Barb tightened down the last strip before we left for the night.
I spend so much time doing other things that one could be excused for not believing I’m married. In fact, we have been pursuing this fidelity lark for 36 years. There have been long stretches of conventional living, spent raising kids, paying mortgages, and pursuing careers. However, we’ve never been inseparable, even though we prefer to do things together.
When my husband left for band practice on Thursday night, our houseguest asked me if I was going to go with him. That sort of surprised me, because I couldn’t imagine using my time like that. My husband helps me when I need help and vice-versa, but we each have our own work to pursue.
This week, he’s on the road and I’m home in Maine. When that happens, I exercise a vicious double standard. I can camp on the road somewhere and I’ll check in as soon as I have cell service. He’s just going to a Hyatt hotel in a large city, but he’d better call me when he gets there or I’ll squawk until he checks in.
I chose ladder duty. I must be nuts.

I chose ladder duty. I must be nuts.
One thing about not living in my partner’s pocket: when he asks for help, I jump. When he realized—in Freeport—that he’d forgotten something important, I changed my plans and met him to deliver it. Yes, I was doing something equally important at the time, but our special relationship dictates that he takes priority. That’s not a gender-role issue; he would do the same for me.
This meant I had to tell my friend Barb that there was a glitch in our plans to install The Usual Suspects: An Ongoing Investigation, opening on November 11 at Pop Up 265 in Augusta. She’s not feeling well and the delay made her very nervous. Still, we got the main structure in place by the time we ran out of steam, and I have to say, it looks nice.
I was helped by having no expectations or emotional engagement. I was seeing her idea for the first time and it was exciting. She just saw the ways in which it failed to meet her plan. If you’ve ever helped a friend clean, you know exactly what I mean. For you, it’s a lark; for your friend, it’s all wrapped up in emotion and ownership.
The painter's equivalent to an installation is the Big Framing Project for a solo show.

The painter’s equivalent to an installation is the Big Framing Project for a solo show.

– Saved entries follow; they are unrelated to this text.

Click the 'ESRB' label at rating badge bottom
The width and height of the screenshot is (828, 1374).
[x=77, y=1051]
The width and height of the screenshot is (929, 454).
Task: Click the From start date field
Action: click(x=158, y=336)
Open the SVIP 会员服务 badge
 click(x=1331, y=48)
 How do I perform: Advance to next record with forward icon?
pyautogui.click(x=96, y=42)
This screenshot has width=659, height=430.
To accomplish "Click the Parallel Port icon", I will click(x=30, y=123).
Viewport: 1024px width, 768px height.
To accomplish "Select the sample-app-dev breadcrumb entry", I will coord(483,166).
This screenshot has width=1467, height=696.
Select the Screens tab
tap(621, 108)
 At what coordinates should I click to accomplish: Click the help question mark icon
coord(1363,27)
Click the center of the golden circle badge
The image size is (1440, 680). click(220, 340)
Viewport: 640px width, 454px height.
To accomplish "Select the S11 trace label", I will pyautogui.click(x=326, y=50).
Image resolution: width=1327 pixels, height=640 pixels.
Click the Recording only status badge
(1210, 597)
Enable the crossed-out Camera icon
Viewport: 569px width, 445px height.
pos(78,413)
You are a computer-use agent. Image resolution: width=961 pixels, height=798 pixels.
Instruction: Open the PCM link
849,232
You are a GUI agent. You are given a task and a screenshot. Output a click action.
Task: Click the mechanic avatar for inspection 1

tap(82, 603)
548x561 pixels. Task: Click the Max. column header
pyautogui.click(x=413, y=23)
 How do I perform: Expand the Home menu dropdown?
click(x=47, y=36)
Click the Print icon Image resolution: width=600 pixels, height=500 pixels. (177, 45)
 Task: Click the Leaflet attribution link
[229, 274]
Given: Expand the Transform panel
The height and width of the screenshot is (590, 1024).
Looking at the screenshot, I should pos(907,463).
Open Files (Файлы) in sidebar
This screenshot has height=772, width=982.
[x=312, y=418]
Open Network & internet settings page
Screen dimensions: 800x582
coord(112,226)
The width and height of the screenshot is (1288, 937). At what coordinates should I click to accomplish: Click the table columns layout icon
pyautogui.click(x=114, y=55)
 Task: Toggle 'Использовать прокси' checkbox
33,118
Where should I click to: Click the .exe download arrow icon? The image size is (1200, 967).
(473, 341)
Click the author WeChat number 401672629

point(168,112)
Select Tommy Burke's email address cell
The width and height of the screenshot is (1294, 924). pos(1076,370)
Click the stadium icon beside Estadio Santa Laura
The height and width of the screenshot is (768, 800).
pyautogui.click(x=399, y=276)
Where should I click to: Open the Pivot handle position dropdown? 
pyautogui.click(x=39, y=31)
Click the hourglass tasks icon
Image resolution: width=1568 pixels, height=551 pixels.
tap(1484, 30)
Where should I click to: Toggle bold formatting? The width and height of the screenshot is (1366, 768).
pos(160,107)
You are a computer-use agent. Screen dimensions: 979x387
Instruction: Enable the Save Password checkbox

My husband has heard that exact same pessimism from me as he’s helped me frame work for shows. It’s almost impossible for artists to see the work of our hands objectively. My daughter Mary told me that every time I finished a painting on my Canadian trip, I announced to her that it wasn’t that good. I’ve learned to not share that initial discontent with the public, but it’s hard to keep it totally to oneself.
We only made one significant error hanging Barb’s panels (our initial spacing of the magnets). That was nothing short of miraculous, since the figures were intended to be evenly spaced around an old room with uneven walls and more than a few obstacles. If you’ve ever wallpapered in an old house, you’ll understand exactly what I mean.
In so many things, the learning lies in the doing. The best a teacher can do is steer you away from pitfalls. Often, your hard-won knowledge is task-specific, never to be used in that form again. But as it joins your sum total of knowledge, it informs you in new ways. Take those young-wife tasks of my misspent youth—wallpapering and sewing. Both helped me as I helped Barb.